7th Edition: Way Wild Review (Part 1 of 2)

by Dredd77


If the monochromatic and simplistic decks of 7th Edition are all about introducing novice players of the day to the feel and philosophies of each of the game’s five colours, any discussion of ‘best-in-show’ on this basis alone would need to consider Way Wild. To be fair, Green isn’t the most sophisticated or complicated colour at the best of times, so perhaps tipping the cap to a simple deck for a simple strategy isn’t much of a stretch, but that isn’t to say that playing Green stompy and smashing face with fat beaters isn’t fun… and at the end of the day isn’t that what the game’s all about?

And that, in a nutshell, is Way Wild. Introducing your enormous creatures to your enemy’s face, repeating over and over again until one or the other raises the white flag. Let’s take a look at the deck and see how its gets us there.

Trained to Step on Things

Let’s start as we often do with a look at the creature curve, for what better way to get an impression of what a creature-centric deck like Way Wild is expecting you to accomplish.

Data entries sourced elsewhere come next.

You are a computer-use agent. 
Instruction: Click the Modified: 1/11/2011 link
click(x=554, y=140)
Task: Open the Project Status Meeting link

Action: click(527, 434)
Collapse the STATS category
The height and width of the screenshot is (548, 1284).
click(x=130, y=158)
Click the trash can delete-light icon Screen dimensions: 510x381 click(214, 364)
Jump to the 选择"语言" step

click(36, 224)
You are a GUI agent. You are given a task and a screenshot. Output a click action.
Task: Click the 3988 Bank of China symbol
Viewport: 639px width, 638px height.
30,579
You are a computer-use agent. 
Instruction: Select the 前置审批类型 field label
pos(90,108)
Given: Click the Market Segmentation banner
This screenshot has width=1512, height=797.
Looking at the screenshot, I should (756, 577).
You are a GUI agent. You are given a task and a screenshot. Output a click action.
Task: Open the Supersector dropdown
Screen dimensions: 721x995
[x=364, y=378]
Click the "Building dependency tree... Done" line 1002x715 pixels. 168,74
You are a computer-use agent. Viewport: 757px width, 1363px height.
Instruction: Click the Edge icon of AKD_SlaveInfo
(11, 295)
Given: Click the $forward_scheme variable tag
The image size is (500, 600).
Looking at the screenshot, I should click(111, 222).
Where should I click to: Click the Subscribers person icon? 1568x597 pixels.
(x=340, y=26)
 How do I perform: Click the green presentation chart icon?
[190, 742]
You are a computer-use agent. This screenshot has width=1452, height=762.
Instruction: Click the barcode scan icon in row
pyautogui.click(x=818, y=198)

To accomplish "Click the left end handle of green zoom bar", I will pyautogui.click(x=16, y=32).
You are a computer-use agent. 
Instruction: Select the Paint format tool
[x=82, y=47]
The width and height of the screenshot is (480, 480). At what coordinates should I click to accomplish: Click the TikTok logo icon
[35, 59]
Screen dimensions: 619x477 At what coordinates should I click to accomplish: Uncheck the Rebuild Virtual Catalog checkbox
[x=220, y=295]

Befitting a mono-Green deck, you get a dose of mana ramp (a pair of Llanowar Elves), but beyond that the beats begin in earnest. A trio of Grizzly Bears aren’t the sexist option you’ll ever see at the two-drop slot, but they’re solidly efficient and get things moving in the right direction. Take heart- from here they only get bigger.

Once you’ve entered the three-drop threshold (as early as turn 2), you can further accelerate your manabase development with either the Fyndhorn Elder or Wood Elves. Alternately, you might press your advantage and continue the stampede, option to play one of your two Trained Armodons. While your opponent struggles to drop that fourth land, hoping to topdeck and answer, your ramping options should keep you happily on-curve with some of your more substantial options like a Gorilla Chieftain or one of your two Giant Spiders.

Our two previously-reviewed decks, Armada and Decay could only dream of creature power on this level, but for Wild Way things are only just getting started. The crowded top-of-curve includes a pair of creatures immune to chump-blocking (the Pride of Lions and Thorn Elemental), a regenerating Ancient Silverback, and two beefy vanilla beaters in the Redwood Treefolk and Spined Wurm.

Although with enough of a jump on your mana curve you can often put overwhelming pressure on your opponent with creatures alone, you also have recourse to some noncreature support. Let’s take a look at that next.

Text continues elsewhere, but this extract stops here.